■ TASK BRIEF: The reply should contain all the data below, repeated exactly, and none of the images.

■ SUPPLIED DATA:
-*-*-

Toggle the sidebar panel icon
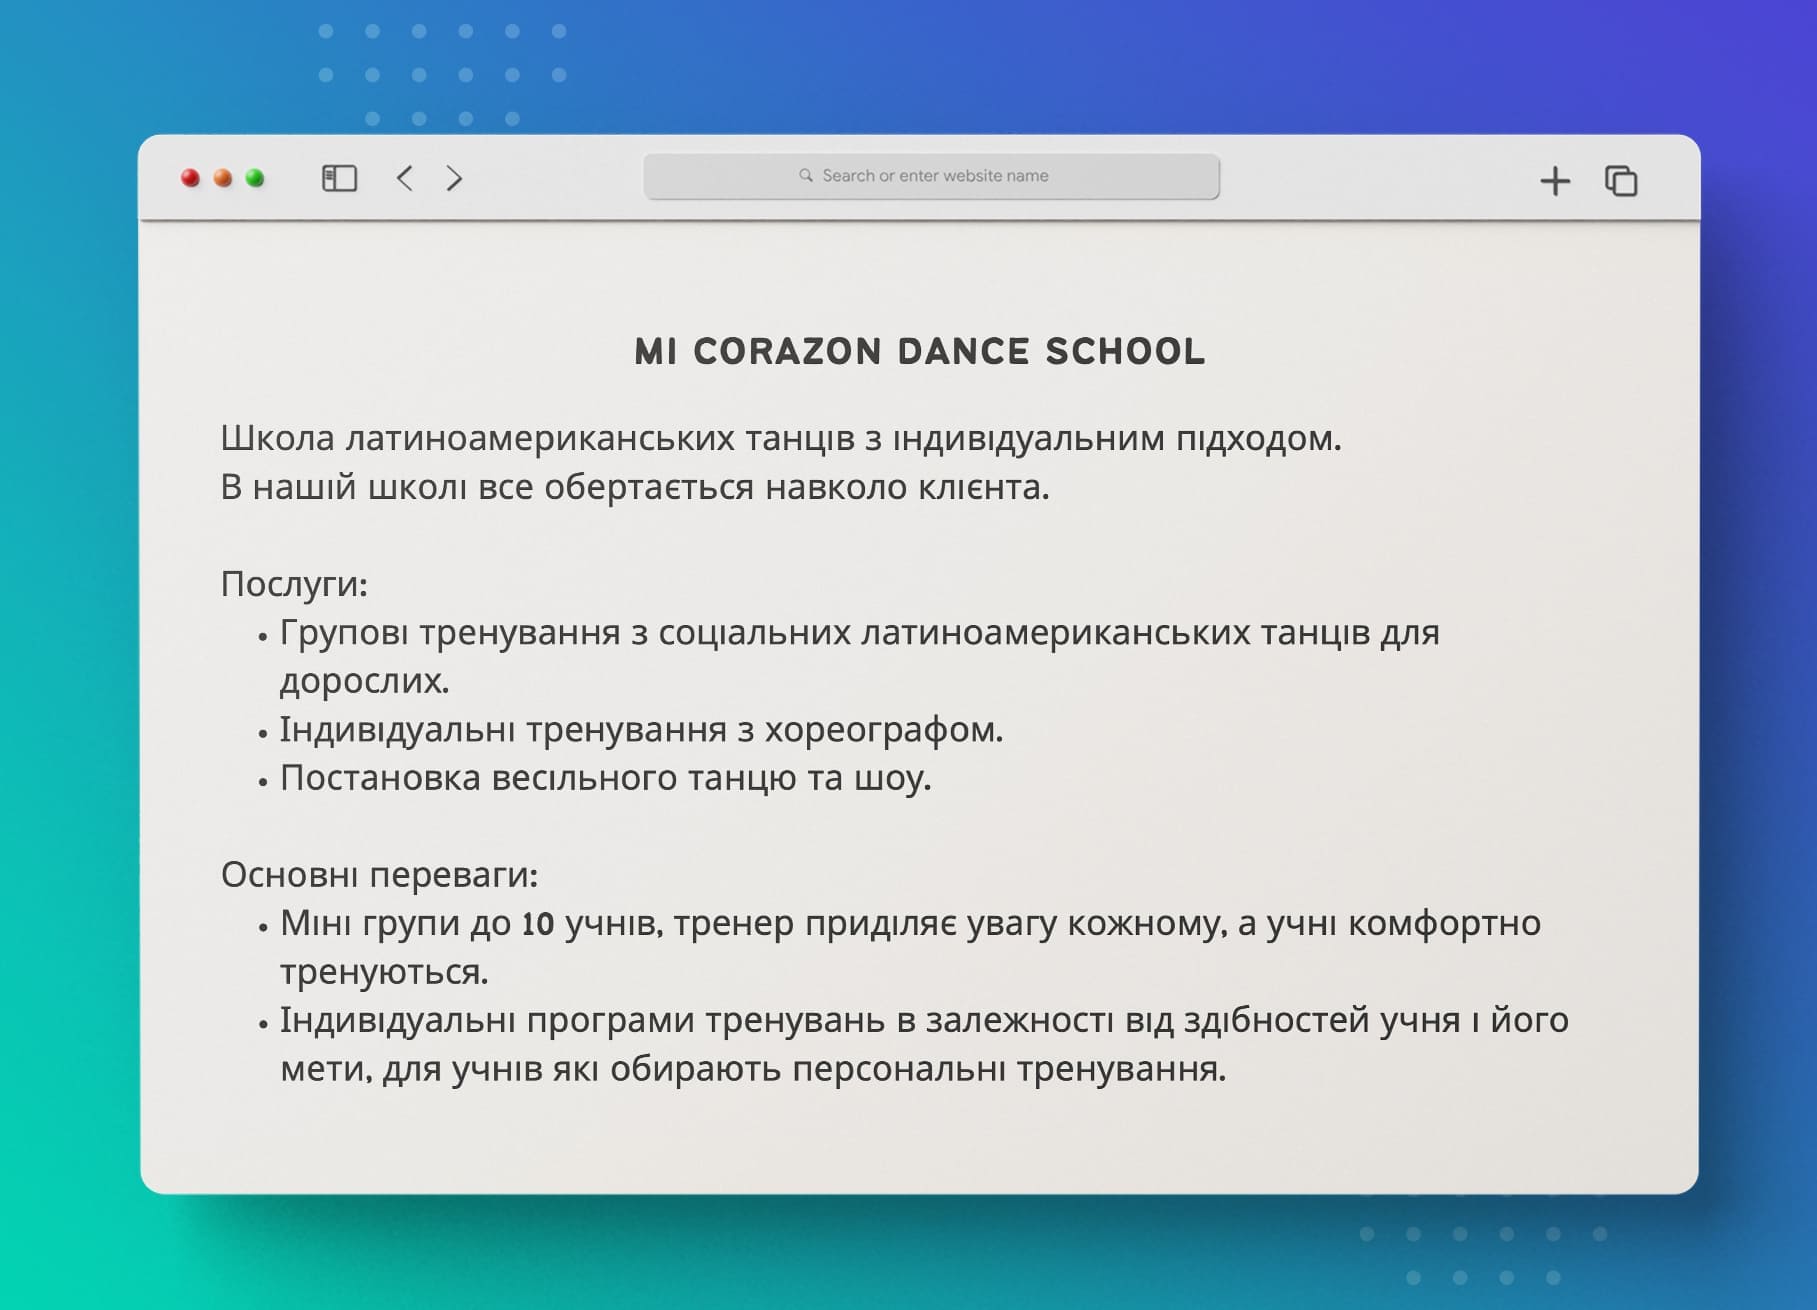The width and height of the screenshot is (1817, 1310). (x=339, y=178)
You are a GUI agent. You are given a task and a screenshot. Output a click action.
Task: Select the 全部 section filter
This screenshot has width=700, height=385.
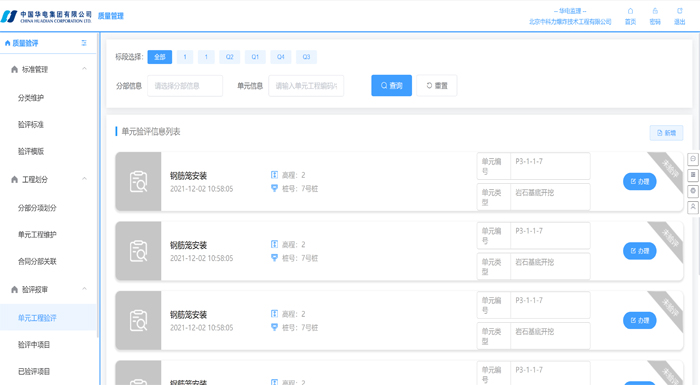click(x=160, y=57)
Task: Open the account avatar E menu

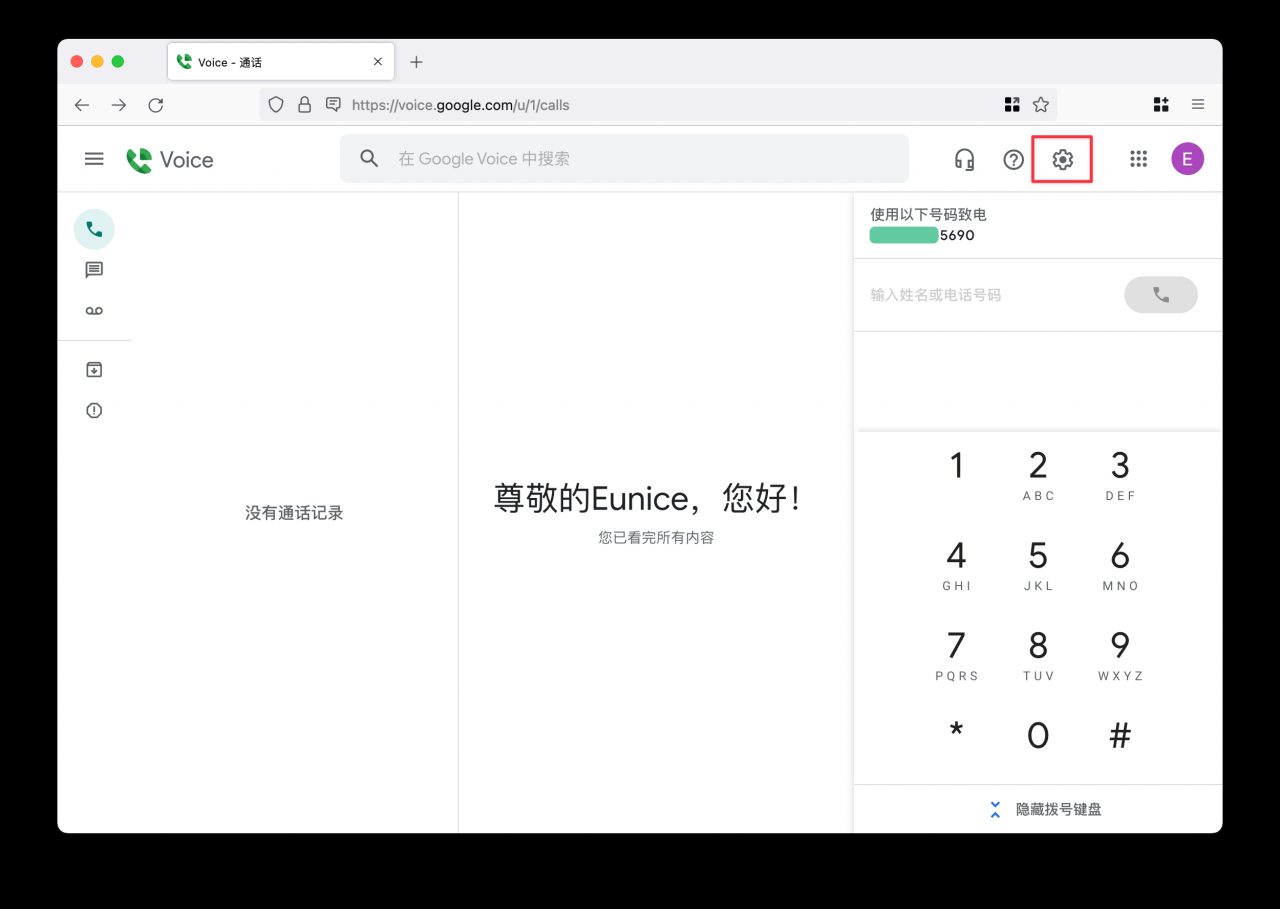Action: click(1187, 159)
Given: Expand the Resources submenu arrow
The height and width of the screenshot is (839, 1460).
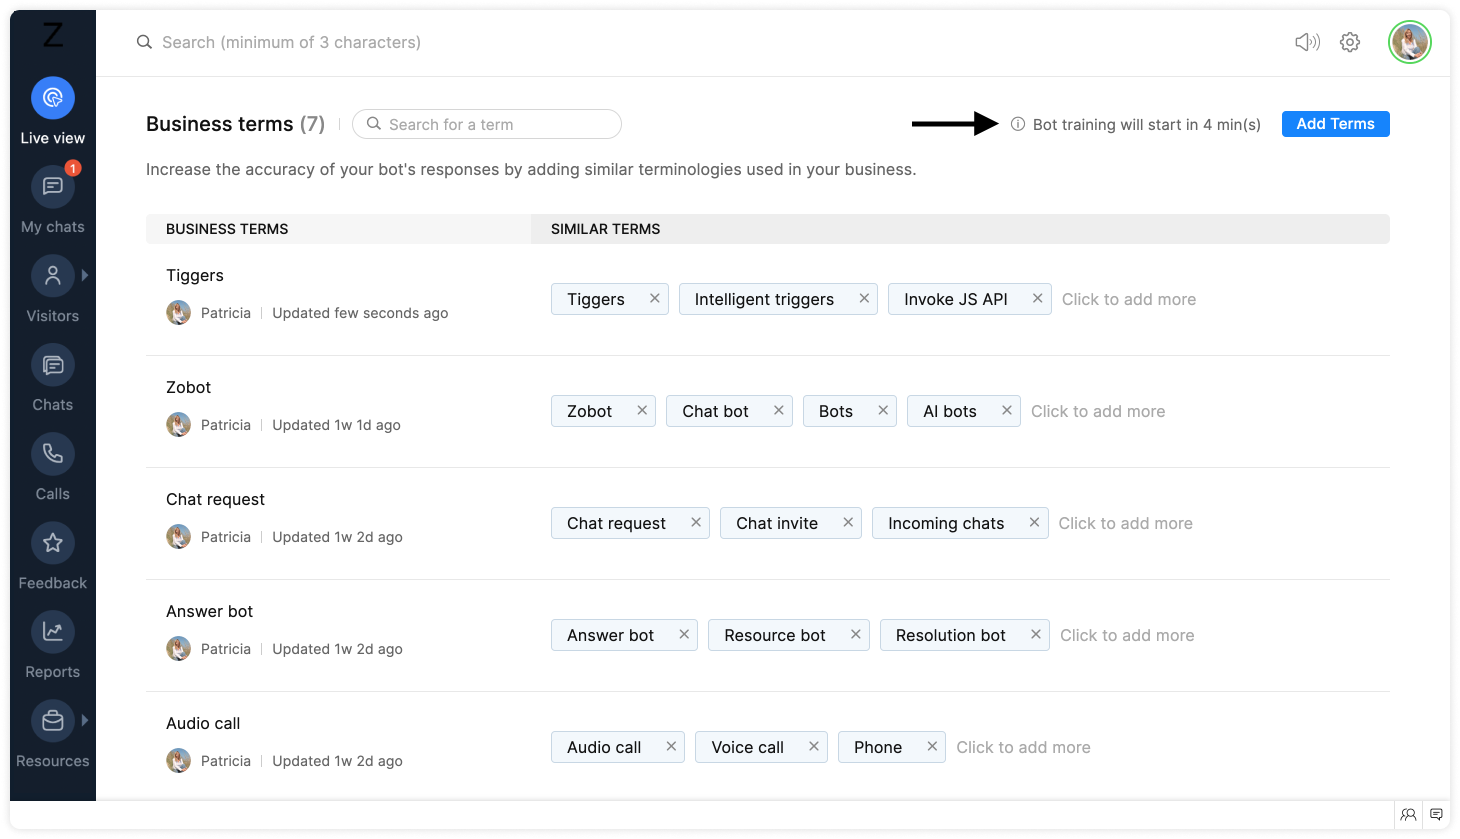Looking at the screenshot, I should click(85, 720).
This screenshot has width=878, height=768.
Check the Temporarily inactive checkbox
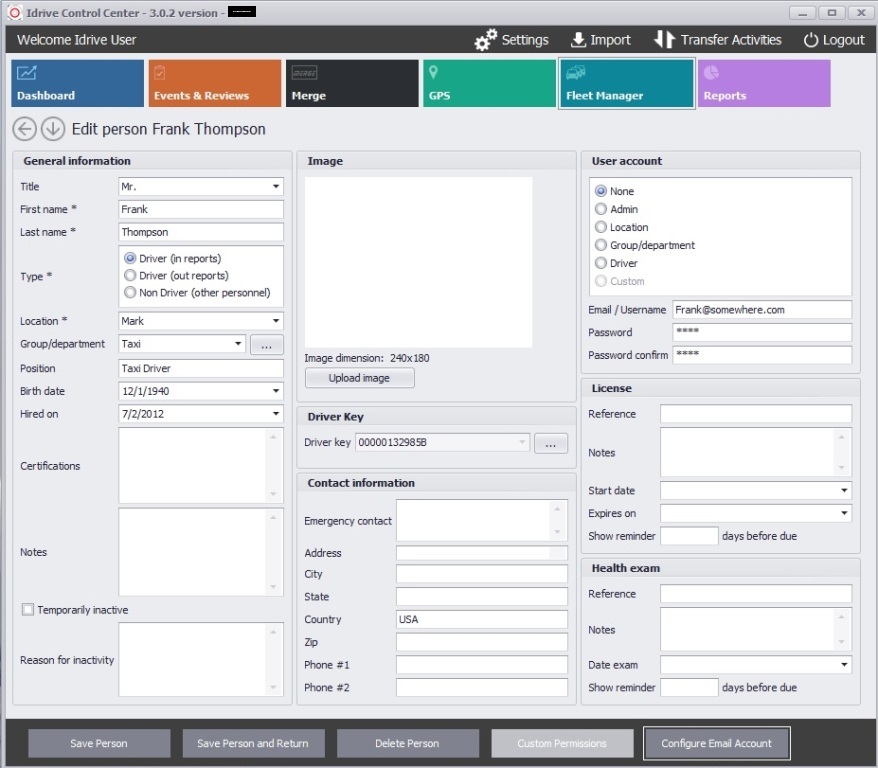pyautogui.click(x=28, y=610)
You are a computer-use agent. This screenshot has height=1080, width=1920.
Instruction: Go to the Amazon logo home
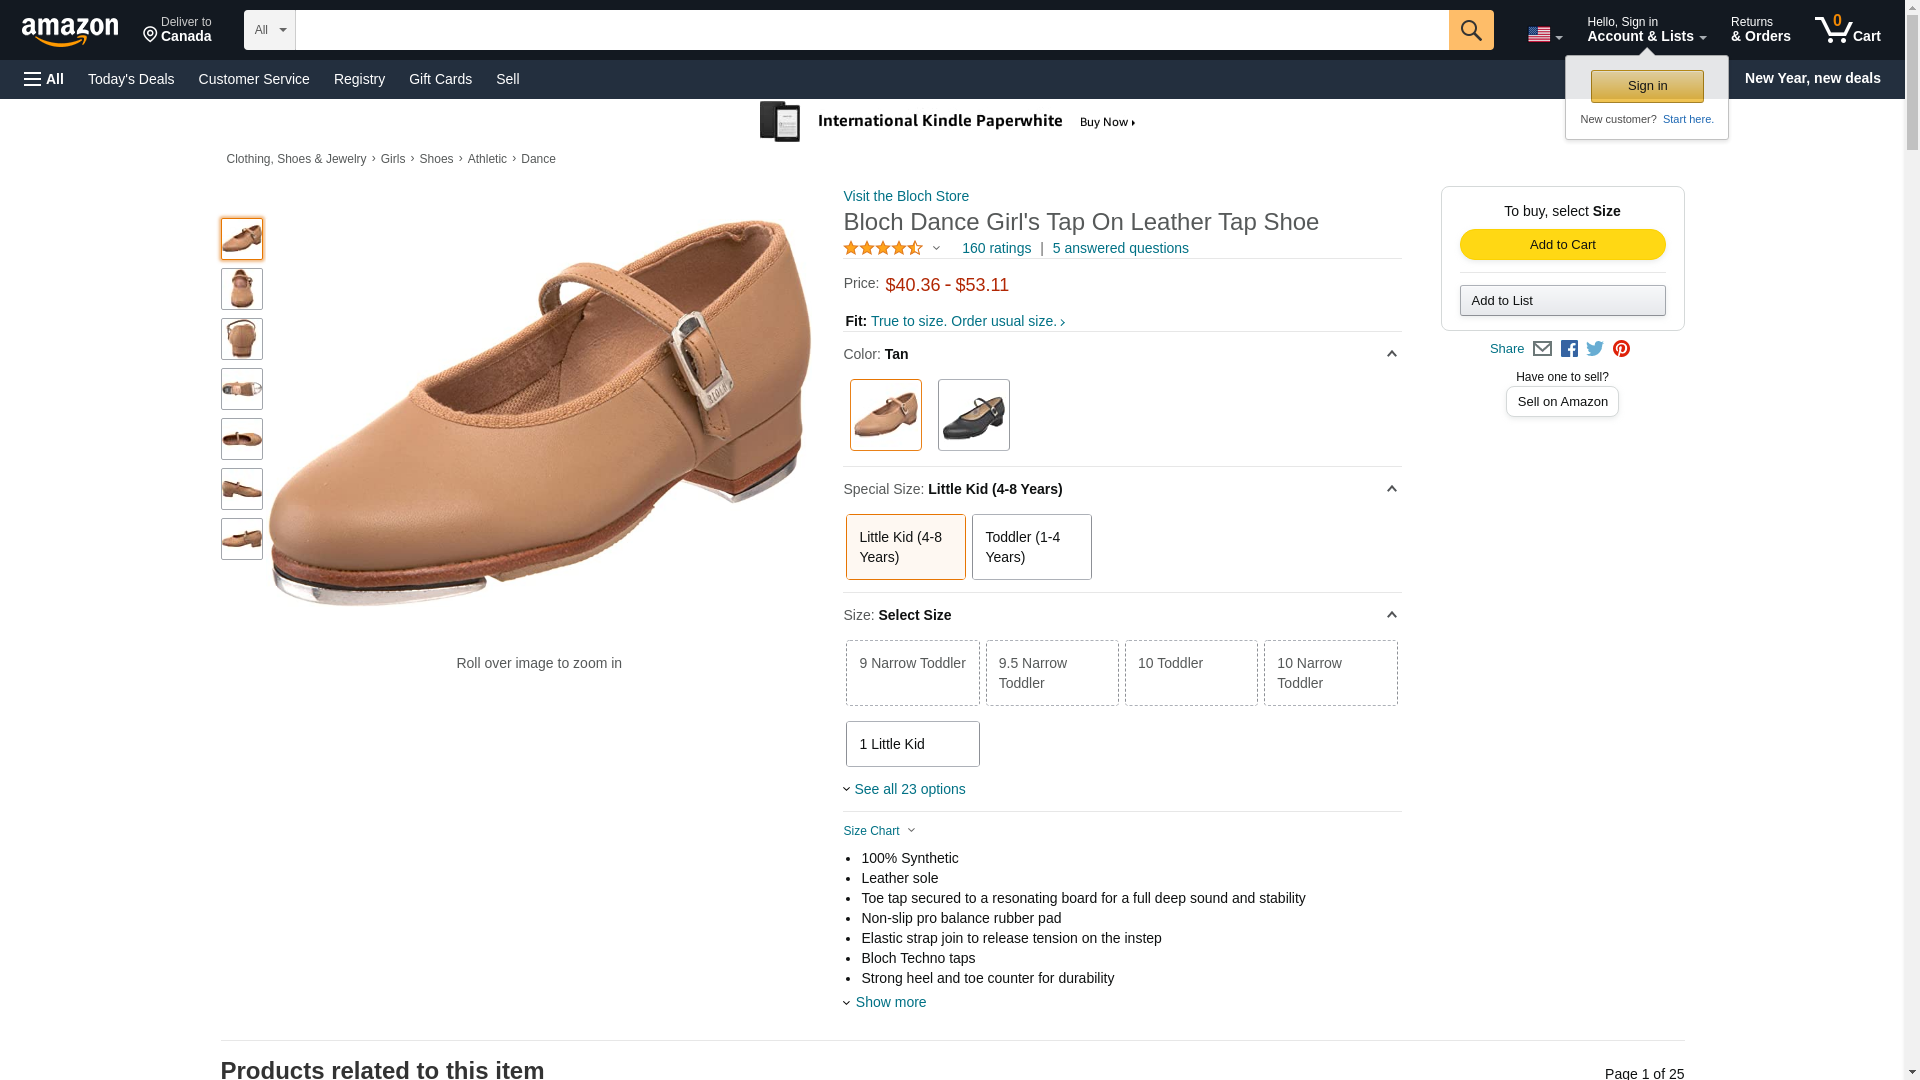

-*-*-

■ SOLVED PROBLEM:
Toggle the sidebar panel icon
The width and height of the screenshot is (1817, 1310). (x=339, y=178)
You are a GUI agent. You are given a task and a screenshot. Output a click action.
Task: Select the 全部 section filter
This screenshot has width=700, height=385.
click(x=160, y=57)
Task: Open the account avatar E menu

Action: click(1187, 159)
Given: Expand the Resources submenu arrow
The height and width of the screenshot is (839, 1460).
Looking at the screenshot, I should click(85, 720).
This screenshot has width=878, height=768.
Check the Temporarily inactive checkbox
pyautogui.click(x=28, y=610)
You are a computer-use agent. This screenshot has height=1080, width=1920.
Instruction: Go to the Amazon logo home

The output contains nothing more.